A short sale is when the property has to be sold and the amount of money that the market will pay for the property is less than the amount owed to the lender. The proceeds are "short" of what is owed.
Obviously the seller does not want a short sale but they are happening now because many people bought homes with loans with 100% financing and adjustable rates that were fixed for a period of time and the will adjust up. The buyers were hoping that the property would appreciate and they could refinance into a fixed mortgage. We are seeing apprecation slowing and the rates are adjusting so thnat the buyer can't afford to make the payments. If they can find a buyer and sell for what they paid they still need to pay taxes and brokerage fees so they will not be able to pay the full amount of the loan.
When that happens the seller needs to get the permission of the lender to accept the offer and pay off less than they owe. It takes longer to close this type of a transaction and the lender can also say no and force the seller into foreclosure.
Great question! While it was a quick question it's not something that can be explined with a short answer.
To expand on what Gregory said, quick sales are just that: houses that are priced below comparables in the area to sell fast!
A short sale is when you are selling the home for more than you owe on it (e.g. you obtained a $200k mortgage, still owe $190k on it 5 years later, and sell it for $170k). Short sales are becoming much more common now.
With short sales there is a different process to follow when selling a home, as well as possible tax implications that need to discussed with your accountant or real estate attorney.
Quick sale is when the seller sells at a lower price, and a short sale is when the mortgage company reduces the note and you buy the note from them.
For more information on short sales and foreclosures you might want to read my blog.
Depending upon the reason for your question, I'd like to make two points:
One is that just because a home sells quickly does not necessarily mean that it is selling for less than market price. A properly marketed home that sells during the first 30 days of market time will probably sell closer to asking price than one that is on the market 3 or 4 months. Market price is market price, meaning the market usually will not let a home sell for less than it's worth.
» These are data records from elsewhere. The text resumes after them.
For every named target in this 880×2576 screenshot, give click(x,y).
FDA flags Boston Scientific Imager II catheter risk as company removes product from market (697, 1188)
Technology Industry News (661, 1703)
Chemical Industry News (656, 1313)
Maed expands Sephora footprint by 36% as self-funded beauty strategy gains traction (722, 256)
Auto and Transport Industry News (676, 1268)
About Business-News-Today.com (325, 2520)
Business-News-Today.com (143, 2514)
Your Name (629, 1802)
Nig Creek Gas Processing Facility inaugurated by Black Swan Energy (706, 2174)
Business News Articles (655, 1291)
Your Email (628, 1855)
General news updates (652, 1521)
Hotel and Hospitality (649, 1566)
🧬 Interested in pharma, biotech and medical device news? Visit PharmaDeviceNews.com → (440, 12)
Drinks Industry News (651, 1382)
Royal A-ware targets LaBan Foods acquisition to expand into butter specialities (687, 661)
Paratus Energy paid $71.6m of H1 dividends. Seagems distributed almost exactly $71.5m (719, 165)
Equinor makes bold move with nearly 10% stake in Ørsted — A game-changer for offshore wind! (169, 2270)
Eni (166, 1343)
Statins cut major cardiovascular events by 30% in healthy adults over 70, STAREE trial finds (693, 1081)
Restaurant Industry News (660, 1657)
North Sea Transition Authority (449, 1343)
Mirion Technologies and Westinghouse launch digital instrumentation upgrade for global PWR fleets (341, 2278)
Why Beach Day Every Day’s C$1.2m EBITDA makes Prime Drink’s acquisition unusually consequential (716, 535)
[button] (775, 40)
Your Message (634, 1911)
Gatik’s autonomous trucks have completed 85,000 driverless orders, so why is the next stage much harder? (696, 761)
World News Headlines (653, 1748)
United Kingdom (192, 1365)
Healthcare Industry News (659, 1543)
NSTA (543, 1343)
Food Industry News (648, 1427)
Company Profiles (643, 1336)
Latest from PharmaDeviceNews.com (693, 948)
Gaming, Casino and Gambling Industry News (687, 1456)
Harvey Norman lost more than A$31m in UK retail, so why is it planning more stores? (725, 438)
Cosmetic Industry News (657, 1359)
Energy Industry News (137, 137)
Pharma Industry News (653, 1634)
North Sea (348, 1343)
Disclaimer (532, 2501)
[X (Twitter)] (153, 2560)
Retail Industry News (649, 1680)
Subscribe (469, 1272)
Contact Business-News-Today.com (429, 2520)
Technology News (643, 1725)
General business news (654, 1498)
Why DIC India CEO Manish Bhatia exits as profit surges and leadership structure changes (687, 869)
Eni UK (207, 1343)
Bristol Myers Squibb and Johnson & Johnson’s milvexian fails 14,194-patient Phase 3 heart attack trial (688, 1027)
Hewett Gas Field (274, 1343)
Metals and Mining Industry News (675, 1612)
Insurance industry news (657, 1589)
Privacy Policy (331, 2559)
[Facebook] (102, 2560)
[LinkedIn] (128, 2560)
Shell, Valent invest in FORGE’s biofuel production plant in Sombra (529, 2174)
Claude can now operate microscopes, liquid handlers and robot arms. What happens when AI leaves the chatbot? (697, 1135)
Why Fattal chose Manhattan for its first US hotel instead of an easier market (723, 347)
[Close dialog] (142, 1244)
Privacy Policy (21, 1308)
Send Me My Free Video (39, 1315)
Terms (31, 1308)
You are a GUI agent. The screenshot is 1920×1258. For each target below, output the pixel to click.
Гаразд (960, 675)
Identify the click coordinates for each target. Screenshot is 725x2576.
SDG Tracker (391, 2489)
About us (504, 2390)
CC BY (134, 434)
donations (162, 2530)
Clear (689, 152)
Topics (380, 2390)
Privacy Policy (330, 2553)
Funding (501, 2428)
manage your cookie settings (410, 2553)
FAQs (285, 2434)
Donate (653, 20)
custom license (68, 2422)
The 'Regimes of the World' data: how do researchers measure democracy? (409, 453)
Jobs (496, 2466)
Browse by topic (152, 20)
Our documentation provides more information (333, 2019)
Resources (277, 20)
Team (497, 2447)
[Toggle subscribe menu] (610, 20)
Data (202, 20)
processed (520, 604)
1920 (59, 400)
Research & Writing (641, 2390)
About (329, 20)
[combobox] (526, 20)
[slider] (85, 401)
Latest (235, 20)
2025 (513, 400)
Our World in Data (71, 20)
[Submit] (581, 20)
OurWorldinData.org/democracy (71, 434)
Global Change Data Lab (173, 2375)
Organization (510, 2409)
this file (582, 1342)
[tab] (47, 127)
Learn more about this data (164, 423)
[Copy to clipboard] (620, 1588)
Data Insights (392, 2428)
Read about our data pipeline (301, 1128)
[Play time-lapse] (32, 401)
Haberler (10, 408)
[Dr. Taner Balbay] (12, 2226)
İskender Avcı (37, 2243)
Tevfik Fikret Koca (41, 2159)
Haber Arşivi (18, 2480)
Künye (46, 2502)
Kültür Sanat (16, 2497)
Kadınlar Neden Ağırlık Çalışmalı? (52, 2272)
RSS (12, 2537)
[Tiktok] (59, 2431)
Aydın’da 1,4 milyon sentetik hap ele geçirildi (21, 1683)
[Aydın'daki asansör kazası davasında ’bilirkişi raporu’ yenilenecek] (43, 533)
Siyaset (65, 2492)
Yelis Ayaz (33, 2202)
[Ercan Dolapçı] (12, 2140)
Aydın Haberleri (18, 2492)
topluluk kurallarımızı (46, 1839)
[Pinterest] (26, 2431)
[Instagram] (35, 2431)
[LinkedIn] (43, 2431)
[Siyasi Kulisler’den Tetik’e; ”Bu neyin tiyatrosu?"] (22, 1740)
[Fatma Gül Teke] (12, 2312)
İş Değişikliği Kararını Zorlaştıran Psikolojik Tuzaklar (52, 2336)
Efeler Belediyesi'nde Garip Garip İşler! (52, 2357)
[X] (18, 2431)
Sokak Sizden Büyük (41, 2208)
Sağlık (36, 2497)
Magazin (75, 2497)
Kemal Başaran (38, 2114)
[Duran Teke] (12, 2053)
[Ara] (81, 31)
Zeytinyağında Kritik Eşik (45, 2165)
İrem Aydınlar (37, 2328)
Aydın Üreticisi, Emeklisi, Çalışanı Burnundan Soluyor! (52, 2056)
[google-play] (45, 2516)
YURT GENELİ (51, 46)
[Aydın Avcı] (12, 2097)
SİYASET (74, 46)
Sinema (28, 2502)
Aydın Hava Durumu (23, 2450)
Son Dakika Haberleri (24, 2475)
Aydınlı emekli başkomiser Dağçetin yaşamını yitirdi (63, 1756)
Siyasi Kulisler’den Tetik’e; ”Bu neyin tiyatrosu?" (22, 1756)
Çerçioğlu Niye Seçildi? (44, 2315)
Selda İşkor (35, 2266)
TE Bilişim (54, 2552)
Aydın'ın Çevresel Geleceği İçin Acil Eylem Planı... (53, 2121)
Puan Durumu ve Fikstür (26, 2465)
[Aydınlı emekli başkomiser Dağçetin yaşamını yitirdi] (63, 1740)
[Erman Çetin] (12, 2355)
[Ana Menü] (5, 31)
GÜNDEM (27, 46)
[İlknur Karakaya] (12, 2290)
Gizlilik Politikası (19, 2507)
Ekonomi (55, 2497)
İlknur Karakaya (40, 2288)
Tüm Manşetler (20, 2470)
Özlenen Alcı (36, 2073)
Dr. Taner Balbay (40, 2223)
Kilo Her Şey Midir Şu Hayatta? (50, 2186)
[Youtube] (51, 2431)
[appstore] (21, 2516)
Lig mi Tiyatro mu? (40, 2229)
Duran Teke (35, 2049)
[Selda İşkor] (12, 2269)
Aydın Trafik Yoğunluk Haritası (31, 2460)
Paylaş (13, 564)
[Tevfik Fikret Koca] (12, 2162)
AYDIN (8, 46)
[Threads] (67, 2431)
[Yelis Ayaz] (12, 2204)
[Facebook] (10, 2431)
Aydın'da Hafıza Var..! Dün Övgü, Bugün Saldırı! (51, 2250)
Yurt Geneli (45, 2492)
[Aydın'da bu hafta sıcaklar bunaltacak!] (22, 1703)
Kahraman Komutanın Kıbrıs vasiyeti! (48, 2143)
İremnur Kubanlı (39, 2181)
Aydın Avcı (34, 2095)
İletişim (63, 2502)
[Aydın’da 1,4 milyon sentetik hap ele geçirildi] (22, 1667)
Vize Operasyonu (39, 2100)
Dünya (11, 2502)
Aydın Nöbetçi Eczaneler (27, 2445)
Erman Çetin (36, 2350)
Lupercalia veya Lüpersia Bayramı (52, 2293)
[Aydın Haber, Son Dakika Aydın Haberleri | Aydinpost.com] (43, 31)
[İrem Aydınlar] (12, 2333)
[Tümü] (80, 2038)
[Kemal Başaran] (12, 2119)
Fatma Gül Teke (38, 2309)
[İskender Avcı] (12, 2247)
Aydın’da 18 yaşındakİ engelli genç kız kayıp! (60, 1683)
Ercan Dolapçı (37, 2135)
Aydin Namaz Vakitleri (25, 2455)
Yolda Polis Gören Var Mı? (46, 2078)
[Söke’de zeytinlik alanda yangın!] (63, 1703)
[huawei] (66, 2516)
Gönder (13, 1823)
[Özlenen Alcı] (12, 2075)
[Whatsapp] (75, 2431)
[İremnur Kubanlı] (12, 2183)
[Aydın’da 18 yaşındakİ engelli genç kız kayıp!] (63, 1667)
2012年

Second, that when a property is sold for less than is owed, depending upon the market, that may be the lender's preferred path. Lenders do not want to become real estate owners (REOs is another term for foreclsoures). They would rather help the owner stay in the home if possible (read my blog about that), or worst case have a short sale, rather than a foreclosure.
Before we go there, let me tell you of my own thoughts which come from having talked to dozens - if not hundreds - of mortgage bankers, investment bankers and investors - people that walk the walk - over the last 10+ years. A quick sale is about 50% of market value, because that's what it usually takes to make that sale fast. Can it be done quickly at a higher value? Sure - it happens.
The official definition? According to the below link, there is none. It's whatever the person lending you the money to buy the property wants it to mean. The man at the below link states he has been in the private capital lending business for 41 consecutive years.
Yes, as one person stated a quick sale is quick and a short sale means you "sell short" - of what you owe the lender. Most posting here are accurate enough. But the details of a quick sale are best explained by the below link, in great detail, clearly, concisely and accurately as far as I'm concerned. Believe him, not me.
Disclaimer: I have no relationship and simply found them through a search engine. I just wasn't satisfied with all the "quick sale means quick" answers here so I looked for an answer that showed true experience, accuracy and thoroughness.
Through further questioning I grew to understand that the gentleman had just come over from the States to the UK and had the responsibility of selling a relatives property ... 'Quickly'. In short, a week later the sale was complete, with cash in hand he flew back to the States. Now that was a quick sale. Why?... because the sale happened Quickly. We did not have to negotiate with the mortgage company/bank and ask them to accept a loss on what was owed to them, which would have been a Short sale.
However a short sale is when a seller goes to their lender to ask for a discounted payoff to make their house more marketable to stop their foreclosure.
A short sale describes the short fall amount the lender will accept and receive, this short fall amounts to a loss to the Bank and it really depends on the dollar amount of loss they are willing to accept.
Now a Quick sale can be some what different. A quick sale is when a seller is motivated to sell their property quickly. However, the sale could happen using many different purchasing techniques and not always resulting in a loss to the bank, in fact most cases the bank comes away with a profit.